So it's not really that the hardware is hard to work with. The Genesis sound system from what I remember is actually pretty simple and straight forward to use. Composers like Yuzo Koshiro have even said in interviews that he found it much easier to work with than the SNES. He's even mentioned the struggles they had with Actraiser due to samples and cart size limitations.
Where the issue comes in is that FM Synth takes a bit of effort to get good sounding wave forms. A lot of developers didn't want to put that effort in. Capcom really had no excuse with Street Fighter II. The YM2612 is very similar to the YM2151 they used in the Arcade, so they could have done very direct conversions while just losing two channels. Which those two channels could have been reworked to use PSG instead. The tricky part would be the PCM samples, which as shown isn't impossible. After all they did pull off a driver that can do 2 PCM samples at once, they just failed to deal with DMA properly.
So I wouldn't say it was hard to work with, Capcom was just lazy and didn't really go about it in a smart way. People have actually done direct conversions of the Arcade instruments to the Genesis and it actually sounds pretty good. There's just no attempt to rework the missing 2 FM channels into PSG or something:
https://www.youtube.com/watch?v=hLyVmgXEiac
The point is, Street Fighter 2 could have sounded a lot better with minimal effort.
Street Fighter II SCE has more complete voice samples than the SNES. That alone would account for a bigger ROM. It also has the full arcade intro which would also require more ROM space.
So let's take a look at that. Here's Ryu's "Tatsumaki Senpukyaku!" sample on the Genesis:
https://i.imgur.com/EibfN7r.png
Here it is on SNES:
https://i.imgur.com/4n8vJGk.png
Both of these were recorded from emulators for simplicity's sake. Genesis used Fusion, SNES used bsnes.

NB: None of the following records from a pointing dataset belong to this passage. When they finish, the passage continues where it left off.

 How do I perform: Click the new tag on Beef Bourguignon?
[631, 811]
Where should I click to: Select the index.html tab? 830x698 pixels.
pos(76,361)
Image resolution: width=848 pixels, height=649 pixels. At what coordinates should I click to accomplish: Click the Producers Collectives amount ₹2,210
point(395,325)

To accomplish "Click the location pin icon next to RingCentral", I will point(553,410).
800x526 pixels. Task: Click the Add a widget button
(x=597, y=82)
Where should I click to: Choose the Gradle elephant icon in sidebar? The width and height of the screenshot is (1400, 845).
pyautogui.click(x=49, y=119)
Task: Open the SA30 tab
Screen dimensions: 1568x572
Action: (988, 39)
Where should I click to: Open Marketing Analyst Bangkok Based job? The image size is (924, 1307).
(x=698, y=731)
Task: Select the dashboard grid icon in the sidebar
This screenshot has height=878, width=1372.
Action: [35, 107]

Now take a close look at the two. Notice how the SNES one goes completely dead in between key syllables while the Genesis one doesn't. This is a trick Capcom did to save space on the samples. The Samples are broken up into "key" pieces, then put back together in with slight pauses to keep some sense of tempo, but removes "unnecessary" parts of the sample to reduce space. If you listen to the two of them you'll notice the SNES clip is very choppy sounding compared to the Genesis sample. You'll also notice it's speed up a little on the SNES. You can listen to both here:
http://www.mediafire.com/file/q144bs...Comparison.zip
I don't think the official Genesis version has the instruments dropping out issue. I think that's only in the beta version where the driver can only do 1 PCM channel. The official release can do 2 and doesn't have that issue last I checked. As for the music tempo some parts are off, but so is the SNES when compared to the CPS1 versions. It seems like with SCE Capcom tried to make the game sound like the SNES instead of the arcade original for some bizarre reason.